Incontinence-associated dermatitis (IAD) is caused by prolonged exposure to urine/liquid stool. It is a common and often painful skin condition in older incontinent adults because of poor prevention. Patients with urinary infections are at risk of developing IAD, and to guide the development of novel prevention strategies, we aimed to develop an animal model of IAD by urine and bacteria. First, contralateral sites on the dorsal skin of Sprague-Dawley rats were compromised by sodium lauryl sulphate (SLS), simulating frequent cleansing with soap/water. Filter discs were then placed inside ring-shaped chambers on foam dressings, inoculated with or without Pseudomonas aeruginosa, covered with agarose gels immersed in cultured filtrated urine, and secured in place with an occlusive dressing for 3 days. Untreated and SLS-compromised sites served as controls. The IAD was developed at bacteria-inoculated sites, characterised by severe IAD-like redness that persisted for up to 3 days post-exposure and higher disruption of the skin barrier function compared with non-inoculated sites. Pathological changes included epidermal thickening, partial skin loss, inflammatory cell infiltration, accumulation of red blood cells, and invasion of bacteria into the epidermis. This novel, clinically relevant IAD rat model can serve for future prevention developments.

Expression levels of NPPB, ITGB6, CPNE4, EML5, and ITSN1 in fresh exudates swabbed from critically colonised and infected full-thickness wounds in rats.

Pressure injury management requires reliable identification of critical colonisation due to lack of infection signs.
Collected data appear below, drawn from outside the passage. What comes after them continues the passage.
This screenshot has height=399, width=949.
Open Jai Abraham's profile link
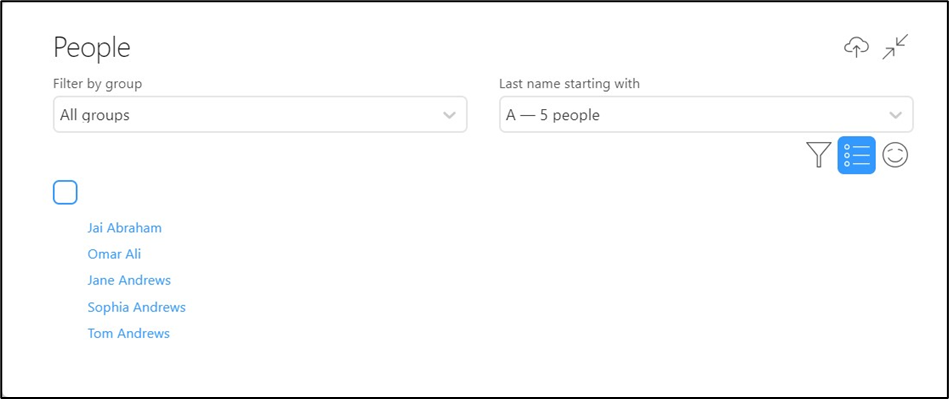point(125,228)
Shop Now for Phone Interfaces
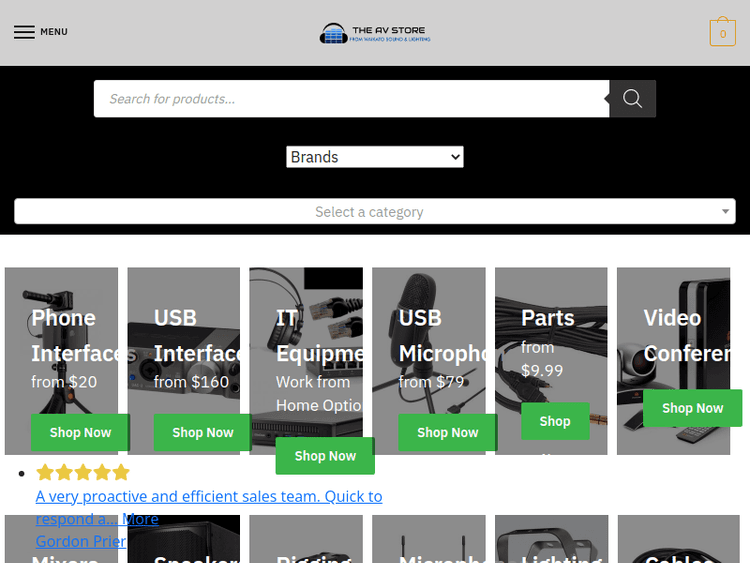 pyautogui.click(x=80, y=432)
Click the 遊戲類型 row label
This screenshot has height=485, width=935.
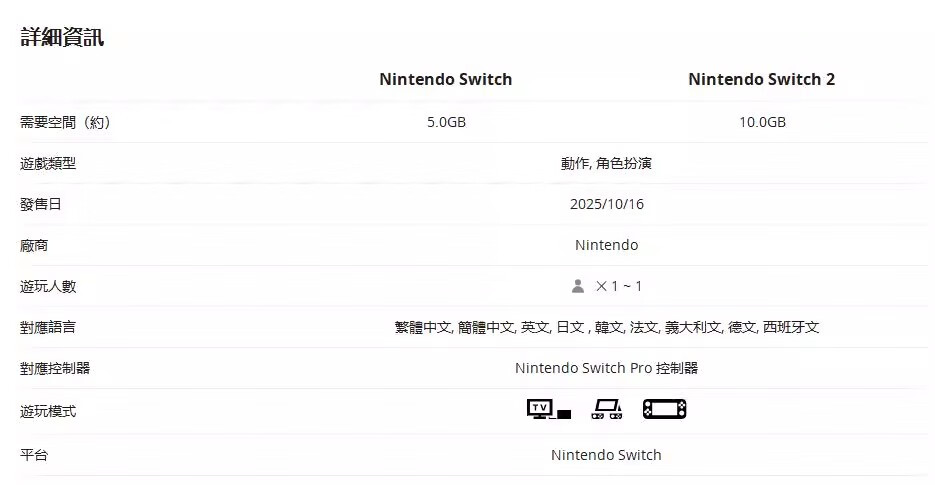point(48,163)
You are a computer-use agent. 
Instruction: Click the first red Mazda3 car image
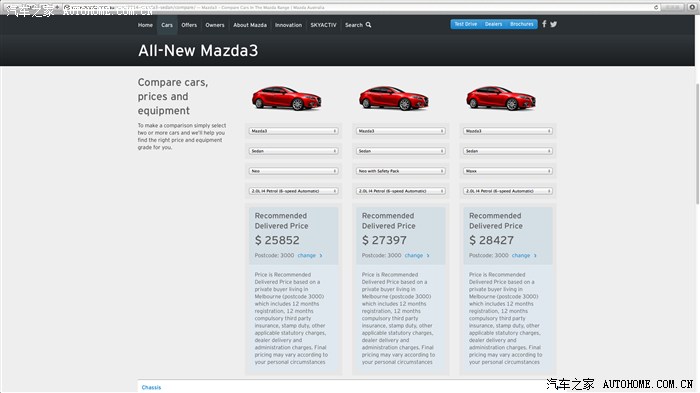(287, 98)
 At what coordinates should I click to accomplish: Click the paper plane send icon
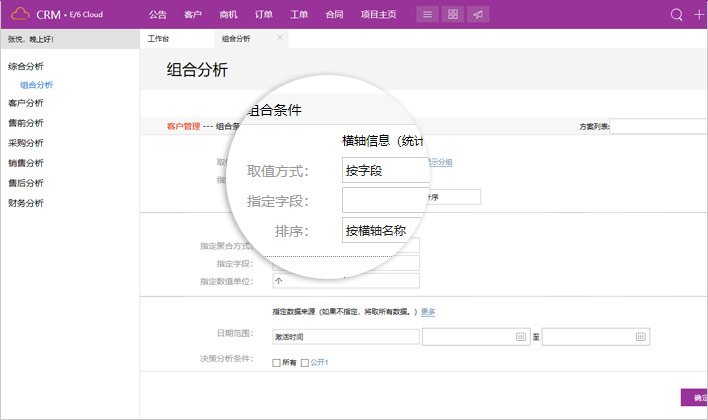479,14
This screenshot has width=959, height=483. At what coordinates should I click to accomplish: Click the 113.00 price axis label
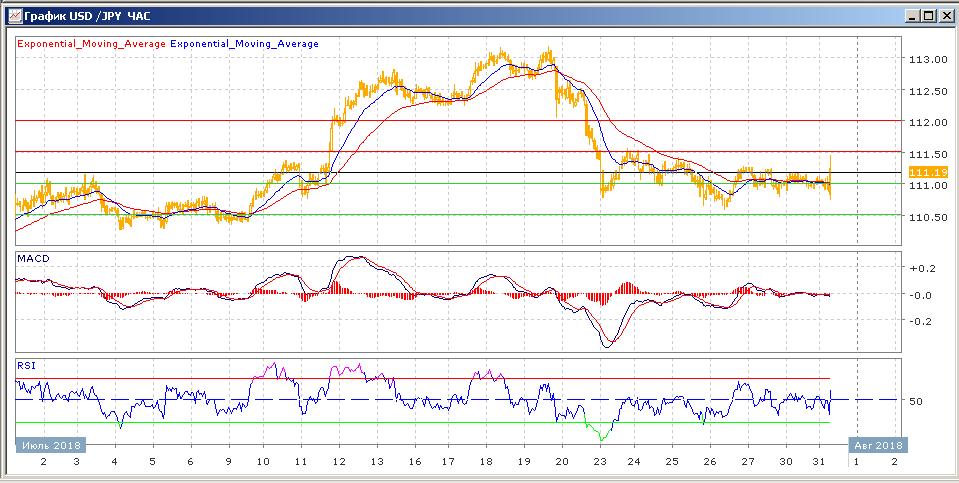point(928,60)
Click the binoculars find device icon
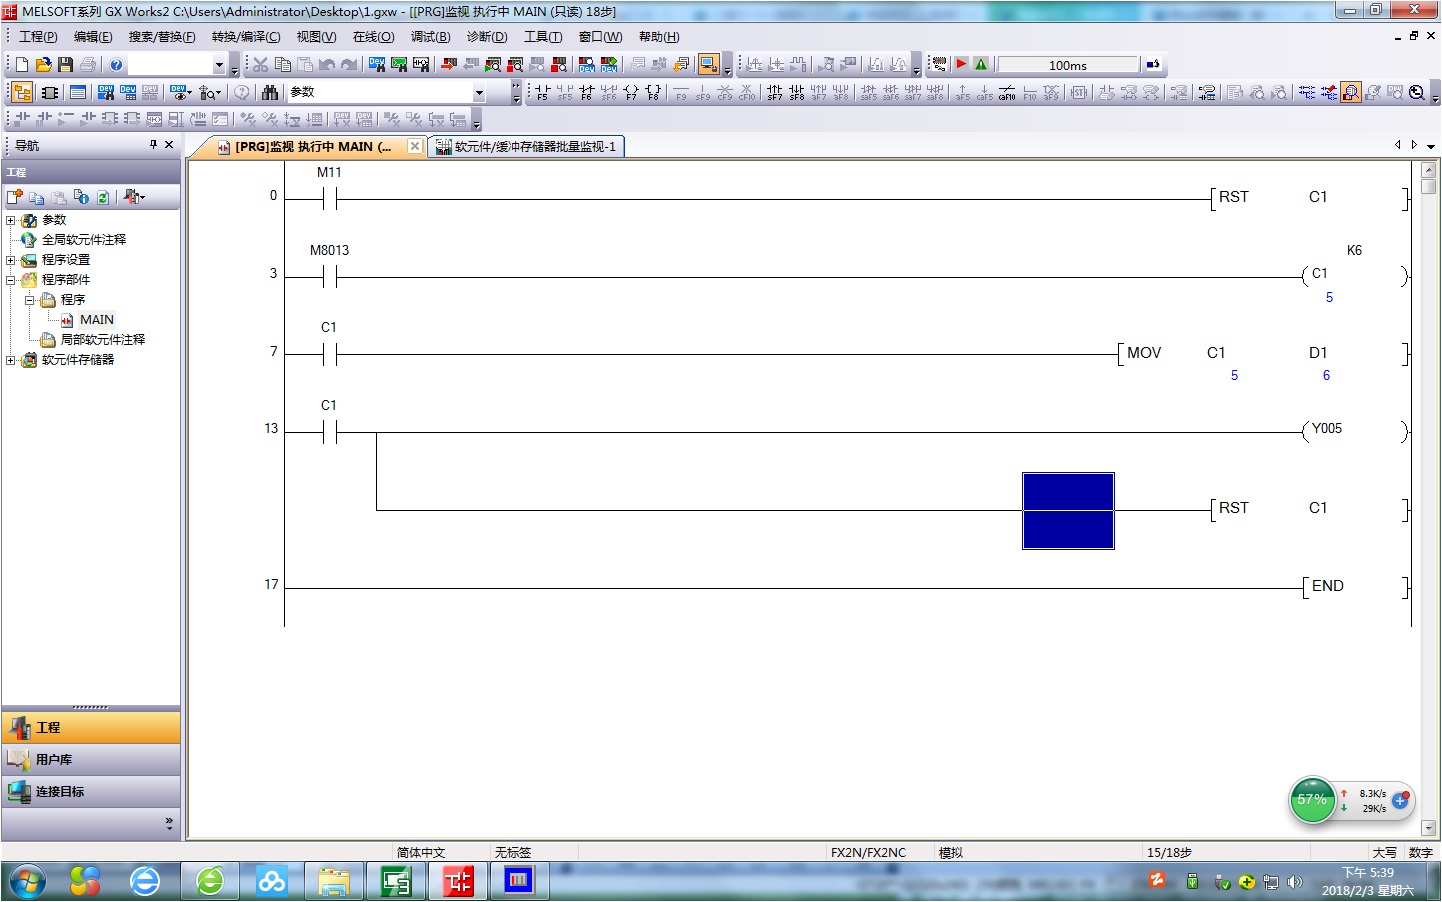 tap(270, 92)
Our research group previously proposed the mRNAs natriuretic peptide B (Nppb), integrin subunit beta 6 (Itgb6), copine 4 (Cpne4), echinoderm microtubule-associated protein like 5, and intersectin 1 as candidate markers in pooled exudates of critically colonised wounds. However, it is unclear whether mRNAs or proteins of the candidate genes would be suitable as biomarkers in fresh exudate. Therefore, this study aimed to evaluate the validity of the mRNAs and proteins as fresh exudate markers for critical colonisation. Three wound models of normal healing, critical colonisation, and infection were created in rats. Fresh swab-collected exudates were collected, and mRNA and protein expression levels were measured. In the fresh wound exudates, the detection frequency of Itgb6 tended to decrease in the critically colonised and infected wounds (P = .067), and those of Cpne4 and Nppb tended to be lower in the infected wounds than in the normal healing and critically colonised wounds (P = .006 and .067, respectively). In contrast, there was no difference in protein expression in the exudates. This study suggests that Itgb6 mRNA in fresh exudates is a promising biomarker for critical colonisation.